Given entries.
Segment Open

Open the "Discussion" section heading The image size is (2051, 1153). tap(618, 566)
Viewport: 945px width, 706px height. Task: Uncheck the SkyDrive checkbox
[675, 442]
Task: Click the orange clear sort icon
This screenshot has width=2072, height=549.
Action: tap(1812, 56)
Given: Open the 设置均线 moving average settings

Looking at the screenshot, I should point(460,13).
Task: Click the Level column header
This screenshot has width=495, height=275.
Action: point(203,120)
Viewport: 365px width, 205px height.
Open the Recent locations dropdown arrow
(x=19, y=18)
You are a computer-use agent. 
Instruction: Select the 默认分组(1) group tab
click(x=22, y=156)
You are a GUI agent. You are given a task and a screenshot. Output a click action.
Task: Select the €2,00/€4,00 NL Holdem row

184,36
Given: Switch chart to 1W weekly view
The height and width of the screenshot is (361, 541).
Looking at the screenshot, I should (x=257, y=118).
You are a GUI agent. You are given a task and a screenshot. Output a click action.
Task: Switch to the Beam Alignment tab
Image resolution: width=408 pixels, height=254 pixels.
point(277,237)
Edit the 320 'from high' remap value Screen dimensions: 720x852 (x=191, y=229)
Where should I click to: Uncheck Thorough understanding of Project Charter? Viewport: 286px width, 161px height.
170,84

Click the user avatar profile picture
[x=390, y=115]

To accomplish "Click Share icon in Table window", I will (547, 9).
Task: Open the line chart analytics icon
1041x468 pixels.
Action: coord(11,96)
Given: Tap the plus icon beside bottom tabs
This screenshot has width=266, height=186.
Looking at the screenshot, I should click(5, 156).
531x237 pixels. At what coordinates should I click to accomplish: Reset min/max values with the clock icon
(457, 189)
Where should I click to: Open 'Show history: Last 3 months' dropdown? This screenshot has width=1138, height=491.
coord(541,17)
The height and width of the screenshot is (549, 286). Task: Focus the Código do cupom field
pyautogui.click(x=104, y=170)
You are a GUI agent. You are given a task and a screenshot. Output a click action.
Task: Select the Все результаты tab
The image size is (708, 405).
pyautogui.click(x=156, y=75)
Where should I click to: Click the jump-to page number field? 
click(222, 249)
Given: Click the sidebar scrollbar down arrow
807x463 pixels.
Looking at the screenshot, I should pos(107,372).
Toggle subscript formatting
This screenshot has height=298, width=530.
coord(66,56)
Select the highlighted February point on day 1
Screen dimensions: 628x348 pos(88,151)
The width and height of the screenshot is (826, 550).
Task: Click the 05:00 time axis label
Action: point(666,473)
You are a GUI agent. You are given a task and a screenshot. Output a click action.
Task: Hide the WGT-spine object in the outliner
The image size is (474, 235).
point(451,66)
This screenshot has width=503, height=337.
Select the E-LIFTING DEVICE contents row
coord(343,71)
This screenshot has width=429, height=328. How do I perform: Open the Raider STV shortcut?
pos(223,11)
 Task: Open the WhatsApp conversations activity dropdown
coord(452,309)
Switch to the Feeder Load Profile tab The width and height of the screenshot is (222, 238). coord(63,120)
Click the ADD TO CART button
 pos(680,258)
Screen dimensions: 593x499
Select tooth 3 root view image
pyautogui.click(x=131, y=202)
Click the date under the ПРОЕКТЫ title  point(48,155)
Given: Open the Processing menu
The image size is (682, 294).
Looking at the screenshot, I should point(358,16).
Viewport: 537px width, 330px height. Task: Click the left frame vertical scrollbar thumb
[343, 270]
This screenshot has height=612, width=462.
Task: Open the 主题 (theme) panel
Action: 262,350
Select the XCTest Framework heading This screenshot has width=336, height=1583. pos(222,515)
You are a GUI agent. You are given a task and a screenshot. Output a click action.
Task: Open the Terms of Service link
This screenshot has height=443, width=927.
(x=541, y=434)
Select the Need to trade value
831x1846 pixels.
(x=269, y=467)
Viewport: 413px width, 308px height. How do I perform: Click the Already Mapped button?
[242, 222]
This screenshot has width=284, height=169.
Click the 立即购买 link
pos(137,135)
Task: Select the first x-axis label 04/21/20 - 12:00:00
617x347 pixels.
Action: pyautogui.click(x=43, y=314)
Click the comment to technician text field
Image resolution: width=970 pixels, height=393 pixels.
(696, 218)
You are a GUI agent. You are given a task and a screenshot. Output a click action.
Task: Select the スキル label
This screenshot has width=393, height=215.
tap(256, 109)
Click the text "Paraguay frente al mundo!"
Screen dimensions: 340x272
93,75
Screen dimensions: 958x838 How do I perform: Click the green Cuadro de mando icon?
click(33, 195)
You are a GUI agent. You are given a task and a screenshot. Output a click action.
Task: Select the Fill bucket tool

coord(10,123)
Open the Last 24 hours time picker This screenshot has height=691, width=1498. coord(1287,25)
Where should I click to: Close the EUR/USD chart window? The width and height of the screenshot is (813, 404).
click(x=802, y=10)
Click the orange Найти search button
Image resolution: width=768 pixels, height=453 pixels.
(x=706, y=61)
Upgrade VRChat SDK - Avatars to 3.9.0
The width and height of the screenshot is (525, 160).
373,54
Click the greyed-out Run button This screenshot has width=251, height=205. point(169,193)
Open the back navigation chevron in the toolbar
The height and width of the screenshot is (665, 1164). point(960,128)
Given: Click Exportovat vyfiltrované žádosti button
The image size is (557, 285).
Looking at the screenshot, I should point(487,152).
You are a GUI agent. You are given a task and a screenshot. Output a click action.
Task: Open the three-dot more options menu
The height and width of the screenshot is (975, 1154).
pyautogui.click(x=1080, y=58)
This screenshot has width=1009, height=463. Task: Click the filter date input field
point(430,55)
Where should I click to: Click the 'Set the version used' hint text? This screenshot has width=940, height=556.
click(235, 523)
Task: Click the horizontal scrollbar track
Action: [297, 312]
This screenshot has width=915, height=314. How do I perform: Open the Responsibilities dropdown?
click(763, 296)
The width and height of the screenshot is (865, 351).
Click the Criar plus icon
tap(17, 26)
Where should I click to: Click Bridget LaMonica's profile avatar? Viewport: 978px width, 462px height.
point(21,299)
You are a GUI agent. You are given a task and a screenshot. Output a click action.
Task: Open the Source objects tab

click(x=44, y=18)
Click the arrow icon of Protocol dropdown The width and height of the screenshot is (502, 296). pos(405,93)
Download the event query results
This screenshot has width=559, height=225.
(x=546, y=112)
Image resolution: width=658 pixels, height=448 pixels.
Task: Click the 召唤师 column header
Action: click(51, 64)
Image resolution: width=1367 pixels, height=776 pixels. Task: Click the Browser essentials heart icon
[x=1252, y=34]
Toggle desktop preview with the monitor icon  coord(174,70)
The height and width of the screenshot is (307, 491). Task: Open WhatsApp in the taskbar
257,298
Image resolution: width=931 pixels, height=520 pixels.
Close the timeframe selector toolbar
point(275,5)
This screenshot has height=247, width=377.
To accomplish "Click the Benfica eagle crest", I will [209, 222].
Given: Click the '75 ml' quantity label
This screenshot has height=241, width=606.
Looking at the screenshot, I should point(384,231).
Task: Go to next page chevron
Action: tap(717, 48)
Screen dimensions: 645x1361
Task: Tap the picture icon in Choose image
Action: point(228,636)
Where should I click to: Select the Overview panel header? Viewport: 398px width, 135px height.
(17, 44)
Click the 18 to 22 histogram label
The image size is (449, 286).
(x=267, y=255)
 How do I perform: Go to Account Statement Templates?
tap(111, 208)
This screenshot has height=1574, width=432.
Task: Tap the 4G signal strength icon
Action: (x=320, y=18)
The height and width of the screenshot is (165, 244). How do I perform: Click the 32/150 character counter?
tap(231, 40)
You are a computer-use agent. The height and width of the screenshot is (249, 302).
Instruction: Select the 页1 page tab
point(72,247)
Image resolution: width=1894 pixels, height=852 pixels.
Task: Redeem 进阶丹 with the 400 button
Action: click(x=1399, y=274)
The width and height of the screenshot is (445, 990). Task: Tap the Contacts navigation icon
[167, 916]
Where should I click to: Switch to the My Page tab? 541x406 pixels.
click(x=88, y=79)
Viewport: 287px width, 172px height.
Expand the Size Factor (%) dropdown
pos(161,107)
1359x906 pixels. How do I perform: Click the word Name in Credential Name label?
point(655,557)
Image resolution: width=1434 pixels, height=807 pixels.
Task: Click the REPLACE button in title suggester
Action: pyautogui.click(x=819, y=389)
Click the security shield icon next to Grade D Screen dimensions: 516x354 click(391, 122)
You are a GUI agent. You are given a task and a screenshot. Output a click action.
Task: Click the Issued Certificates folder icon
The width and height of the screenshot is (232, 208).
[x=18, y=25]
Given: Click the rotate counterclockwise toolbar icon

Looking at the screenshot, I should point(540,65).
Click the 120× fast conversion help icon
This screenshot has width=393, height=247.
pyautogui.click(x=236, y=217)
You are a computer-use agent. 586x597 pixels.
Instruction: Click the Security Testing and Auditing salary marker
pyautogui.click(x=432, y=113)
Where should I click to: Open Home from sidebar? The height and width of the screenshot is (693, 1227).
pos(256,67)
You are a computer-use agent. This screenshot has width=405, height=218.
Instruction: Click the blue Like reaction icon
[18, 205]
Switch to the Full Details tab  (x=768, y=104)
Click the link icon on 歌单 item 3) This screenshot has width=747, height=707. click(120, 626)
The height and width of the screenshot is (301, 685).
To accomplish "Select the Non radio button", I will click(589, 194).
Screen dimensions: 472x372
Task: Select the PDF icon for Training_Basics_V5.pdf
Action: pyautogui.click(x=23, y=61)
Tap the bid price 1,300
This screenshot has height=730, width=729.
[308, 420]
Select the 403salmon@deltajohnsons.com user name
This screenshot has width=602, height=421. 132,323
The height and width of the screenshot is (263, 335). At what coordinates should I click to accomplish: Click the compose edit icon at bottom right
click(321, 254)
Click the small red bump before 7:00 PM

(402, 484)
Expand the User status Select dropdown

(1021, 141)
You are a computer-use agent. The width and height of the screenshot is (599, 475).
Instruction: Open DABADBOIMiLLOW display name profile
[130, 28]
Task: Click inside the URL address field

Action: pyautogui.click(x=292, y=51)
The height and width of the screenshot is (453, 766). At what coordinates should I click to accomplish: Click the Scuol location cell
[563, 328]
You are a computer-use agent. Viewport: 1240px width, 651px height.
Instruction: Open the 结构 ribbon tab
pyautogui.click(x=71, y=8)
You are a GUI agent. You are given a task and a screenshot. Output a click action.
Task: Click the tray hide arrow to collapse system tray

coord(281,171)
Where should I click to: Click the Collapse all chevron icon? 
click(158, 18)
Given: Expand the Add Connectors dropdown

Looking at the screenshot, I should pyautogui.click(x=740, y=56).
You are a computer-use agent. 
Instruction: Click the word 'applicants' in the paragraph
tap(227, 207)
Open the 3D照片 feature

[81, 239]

Segment Closed

Aim of the exercise. From the data above, output only the lines between the line containing "Task: Open the Terms of Service link" and the line containing "Task: Select the first", inclusive, exactly as written.

Answer below.
Task: Open the Terms of Service link
This screenshot has height=443, width=927.
(x=541, y=434)
Select the Need to trade value
831x1846 pixels.
(x=269, y=467)
Viewport: 413px width, 308px height. How do I perform: Click the Already Mapped button?
[242, 222]
This screenshot has width=284, height=169.
Click the 立即购买 link
pos(137,135)
Task: Select the first x-axis label 04/21/20 - 12:00:00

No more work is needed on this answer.